Source records>
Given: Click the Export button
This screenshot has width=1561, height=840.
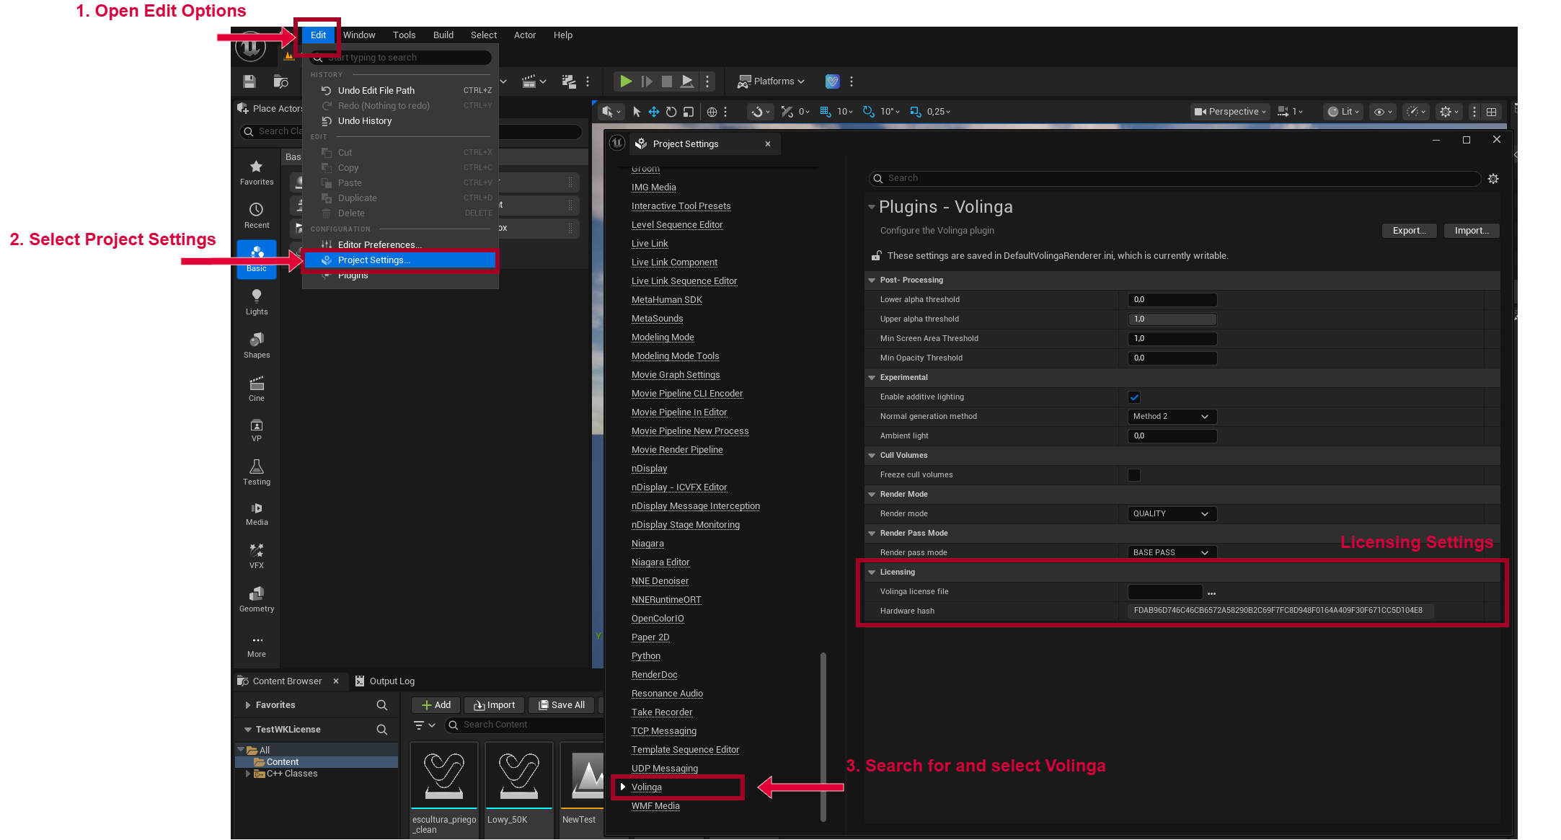Looking at the screenshot, I should (1409, 231).
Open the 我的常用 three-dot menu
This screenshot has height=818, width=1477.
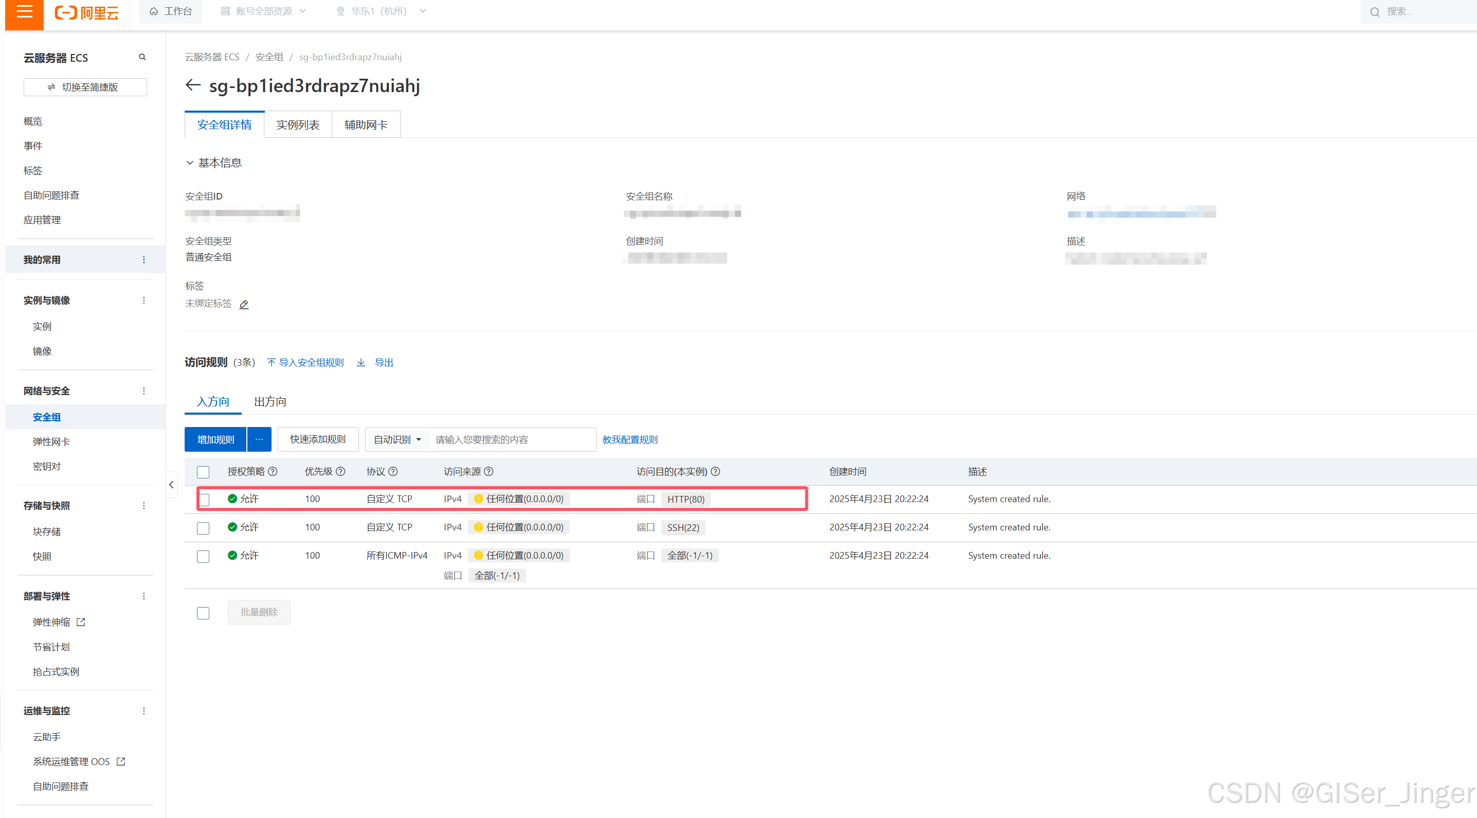click(144, 260)
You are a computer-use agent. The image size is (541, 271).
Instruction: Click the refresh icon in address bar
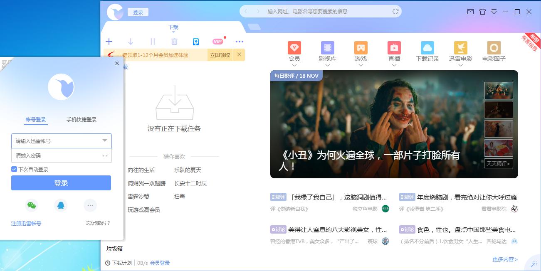coord(395,12)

Brief>
Convert the records above into a two-column CSV with headers "prompt" and "target", one row per record. Put each record's text and its answer in their own quoted fields, replace any line breaks with spaces, and omit the pictures.

The output>
prompt,target
"Given: Click the Export button This screenshot has width=1561, height=840.","Looking at the screenshot, I should (1409, 231)."
"Open the 我的常用 three-dot menu This screenshot has height=818, width=1477.","click(144, 260)"
"You are a computer-use agent. The image size is (541, 271). Instruction: Click the refresh icon in address bar","coord(395,12)"